### Exercise brief:
Reproduce every one of the records below word for word, changing nothing.

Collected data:
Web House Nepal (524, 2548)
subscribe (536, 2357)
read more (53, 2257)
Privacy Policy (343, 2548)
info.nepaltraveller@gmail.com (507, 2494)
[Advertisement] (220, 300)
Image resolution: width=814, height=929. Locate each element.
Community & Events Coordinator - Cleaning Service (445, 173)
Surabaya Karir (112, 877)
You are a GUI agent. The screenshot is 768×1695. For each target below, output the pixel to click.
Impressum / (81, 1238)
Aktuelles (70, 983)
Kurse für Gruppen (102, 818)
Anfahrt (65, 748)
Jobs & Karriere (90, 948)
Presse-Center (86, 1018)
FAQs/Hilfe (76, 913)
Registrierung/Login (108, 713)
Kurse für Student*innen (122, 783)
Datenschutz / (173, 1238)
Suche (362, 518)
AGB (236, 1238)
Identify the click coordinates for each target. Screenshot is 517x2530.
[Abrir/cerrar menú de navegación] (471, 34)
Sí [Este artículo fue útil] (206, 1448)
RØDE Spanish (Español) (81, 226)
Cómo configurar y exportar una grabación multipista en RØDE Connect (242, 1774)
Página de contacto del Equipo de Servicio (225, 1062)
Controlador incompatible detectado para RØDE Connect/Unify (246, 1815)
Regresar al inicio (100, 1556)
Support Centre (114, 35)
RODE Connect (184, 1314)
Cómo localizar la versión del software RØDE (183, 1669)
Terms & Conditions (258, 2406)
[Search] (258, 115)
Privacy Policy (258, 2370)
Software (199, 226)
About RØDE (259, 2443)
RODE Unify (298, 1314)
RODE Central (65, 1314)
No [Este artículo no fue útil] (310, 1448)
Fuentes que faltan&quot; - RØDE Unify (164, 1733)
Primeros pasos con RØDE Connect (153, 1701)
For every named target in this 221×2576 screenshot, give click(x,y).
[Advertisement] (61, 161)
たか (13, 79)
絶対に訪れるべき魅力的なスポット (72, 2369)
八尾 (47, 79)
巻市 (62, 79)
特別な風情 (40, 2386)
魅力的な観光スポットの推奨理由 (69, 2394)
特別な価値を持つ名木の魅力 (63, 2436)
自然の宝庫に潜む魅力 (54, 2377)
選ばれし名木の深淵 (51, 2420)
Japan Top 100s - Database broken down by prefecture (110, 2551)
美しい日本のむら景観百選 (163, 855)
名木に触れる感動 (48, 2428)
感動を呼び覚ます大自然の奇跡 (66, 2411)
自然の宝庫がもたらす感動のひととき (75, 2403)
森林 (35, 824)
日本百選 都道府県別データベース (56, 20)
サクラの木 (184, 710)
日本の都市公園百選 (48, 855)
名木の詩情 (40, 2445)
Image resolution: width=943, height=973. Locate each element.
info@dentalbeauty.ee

### Solution to this exercise:
Web House Nepal (524, 2548)
subscribe (536, 2357)
read more (53, 2257)
Privacy Policy (343, 2548)
info.nepaltraveller@gmail.com (507, 2494)
[Advertisement] (220, 300)
Image resolution: width=814, height=929. Locate each element.
Community & Events Coordinator - Cleaning Service (445, 173)
Surabaya Karir (112, 877)
You are a GUI agent. The screenshot is 768×1695. For each target below, output the pixel to click.
Impressum / (81, 1238)
Aktuelles (70, 983)
Kurse für Gruppen (102, 818)
Anfahrt (65, 748)
Jobs & Karriere (90, 948)
Presse-Center (86, 1018)
FAQs/Hilfe (76, 913)
Registrierung/Login (108, 713)
Kurse für Student*innen (122, 783)
Datenschutz / (173, 1238)
Suche (362, 518)
AGB (236, 1238)
Identify the click coordinates for each target. Screenshot is 517x2530.
[Abrir/cerrar menú de navegación] (471, 34)
Sí [Este artículo fue útil] (206, 1448)
RØDE Spanish (Español) (81, 226)
Cómo configurar y exportar una grabación multipista en RØDE Connect (242, 1774)
Página de contacto del Equipo de Servicio (225, 1062)
Controlador incompatible detectado para RØDE Connect/Unify (246, 1815)
Regresar al inicio (100, 1556)
Support Centre (114, 35)
RODE Connect (184, 1314)
Cómo localizar la versión del software RØDE (183, 1669)
Terms & Conditions (258, 2406)
[Search] (258, 115)
Privacy Policy (258, 2370)
Software (199, 226)
About RØDE (259, 2443)
RODE Unify (298, 1314)
RODE Central (65, 1314)
No [Este artículo no fue útil] (310, 1448)
Fuentes que faltan&quot; - RØDE Unify (164, 1733)
Primeros pasos con RØDE Connect (153, 1701)
For every named target in this 221×2576 screenshot, give click(x,y).
[Advertisement] (61, 161)
たか (13, 79)
絶対に訪れるべき魅力的なスポット (72, 2369)
八尾 (47, 79)
巻市 (62, 79)
特別な風情 (40, 2386)
魅力的な観光スポットの推奨理由 (69, 2394)
特別な価値を持つ名木の魅力 (63, 2436)
自然の宝庫に潜む魅力 (54, 2377)
選ばれし名木の深淵 (51, 2420)
Japan Top 100s - Database broken down by prefecture (110, 2551)
美しい日本のむら景観百選 (163, 855)
名木に触れる感動 (48, 2428)
感動を呼び覚ます大自然の奇跡 (66, 2411)
自然の宝庫がもたらす感動のひととき (75, 2403)
森林 (35, 824)
日本百選 都道府県別データベース (56, 20)
サクラの木 (184, 710)
日本の都市公園百選 (48, 855)
名木の詩情 (40, 2445)
Image resolution: width=943, height=973. Locate each element.
info@dentalbeauty.ee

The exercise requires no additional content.